------ EXERCISE MATERIALS ------

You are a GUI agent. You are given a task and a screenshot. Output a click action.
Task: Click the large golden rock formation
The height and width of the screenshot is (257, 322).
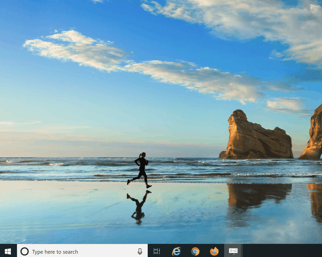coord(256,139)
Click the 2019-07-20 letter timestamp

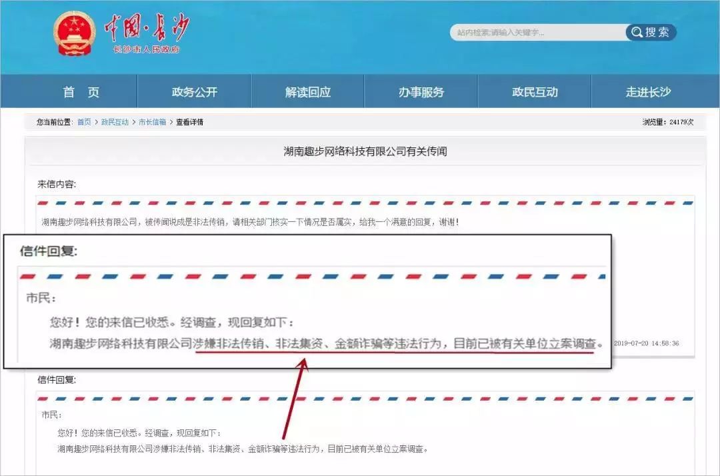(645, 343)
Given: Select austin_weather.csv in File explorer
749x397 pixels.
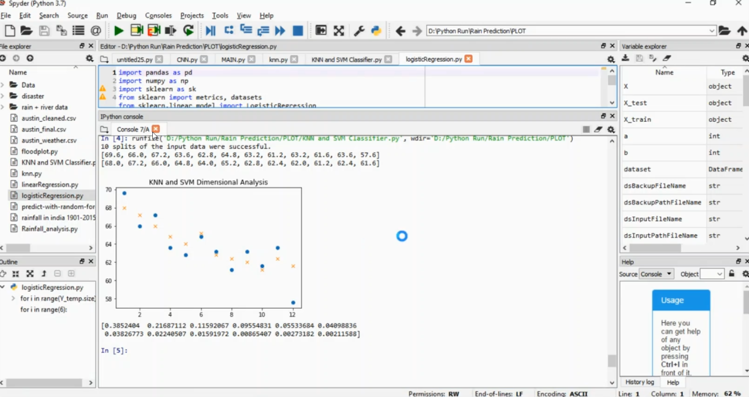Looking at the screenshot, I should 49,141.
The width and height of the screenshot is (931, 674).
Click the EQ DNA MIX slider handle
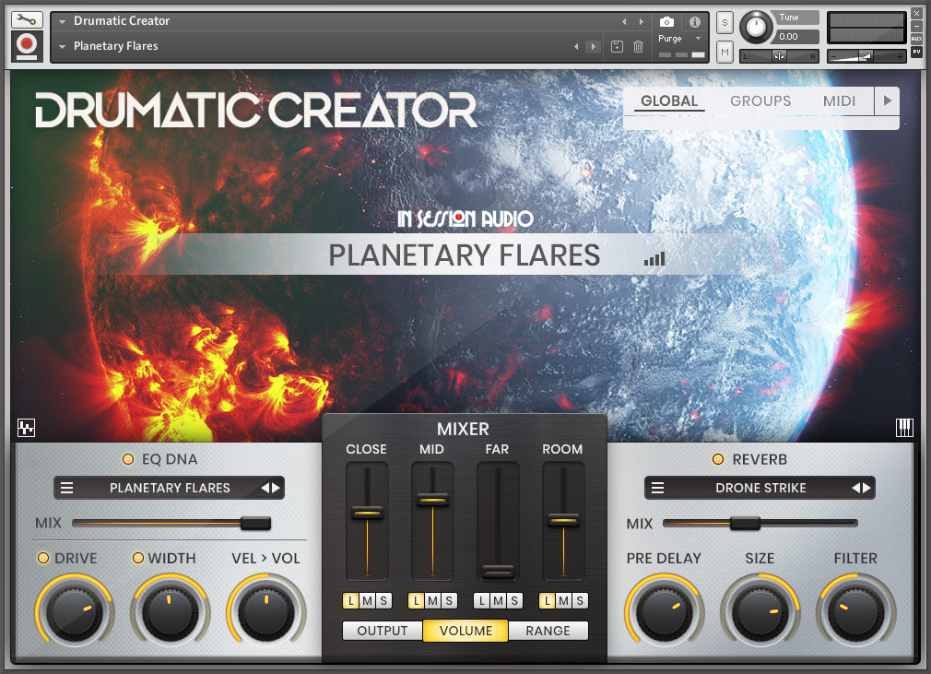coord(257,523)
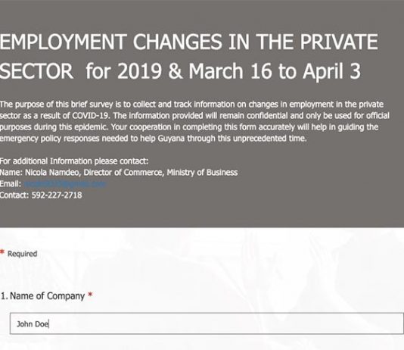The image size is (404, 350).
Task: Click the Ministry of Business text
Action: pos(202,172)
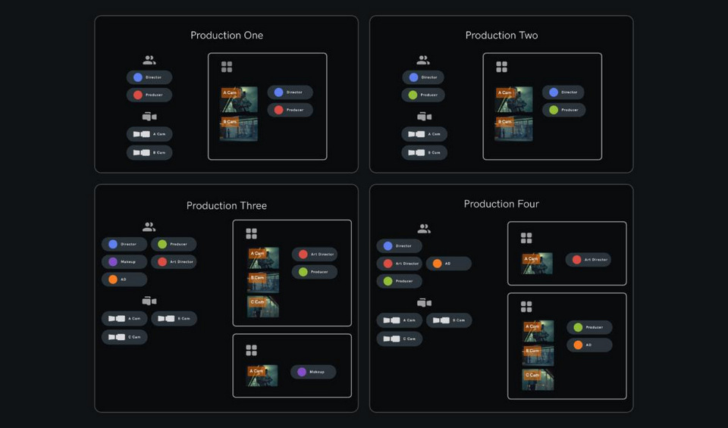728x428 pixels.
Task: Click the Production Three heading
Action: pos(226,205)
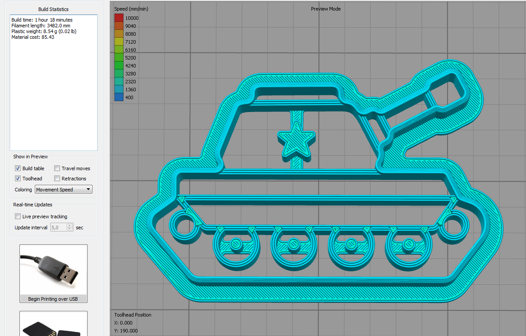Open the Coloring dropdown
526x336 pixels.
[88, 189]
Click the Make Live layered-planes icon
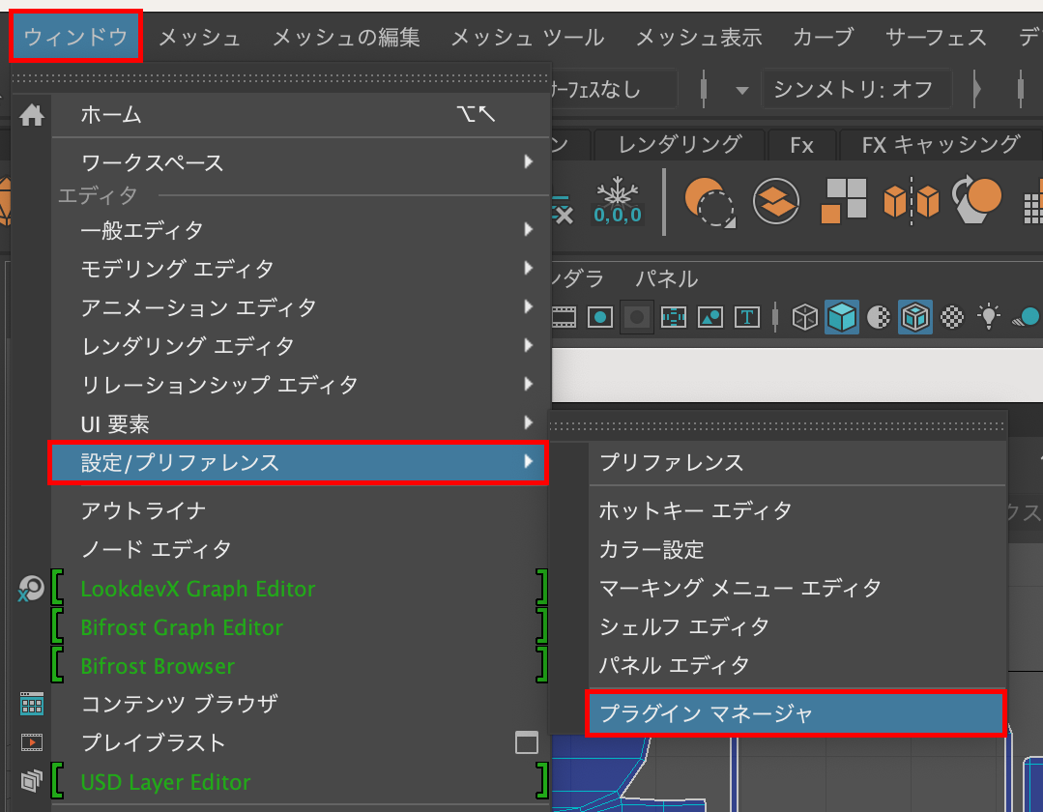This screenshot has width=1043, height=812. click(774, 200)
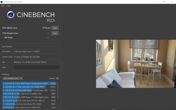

------

WHAT IS EXPECTED:
Please restate word for word each line from the one containing "749x397 pixels." to the end of the data above, without the pictures.

WRITTEN ANSWER:
749x397 pixels.
Looking at the screenshot, I should 49,141.
The width and height of the screenshot is (931, 674).
Click the EQ DNA MIX slider handle
coord(257,523)
The image size is (404, 350).
Task: Click the Ministry of Business text
Action: pos(202,172)
728x428 pixels.
Task: Click the Production Three heading
Action: pos(226,205)
Open the Coloring dropdown
526x336 pixels.
[88, 189]
Click the Make Live layered-planes icon
This screenshot has width=1043, height=812. click(774, 200)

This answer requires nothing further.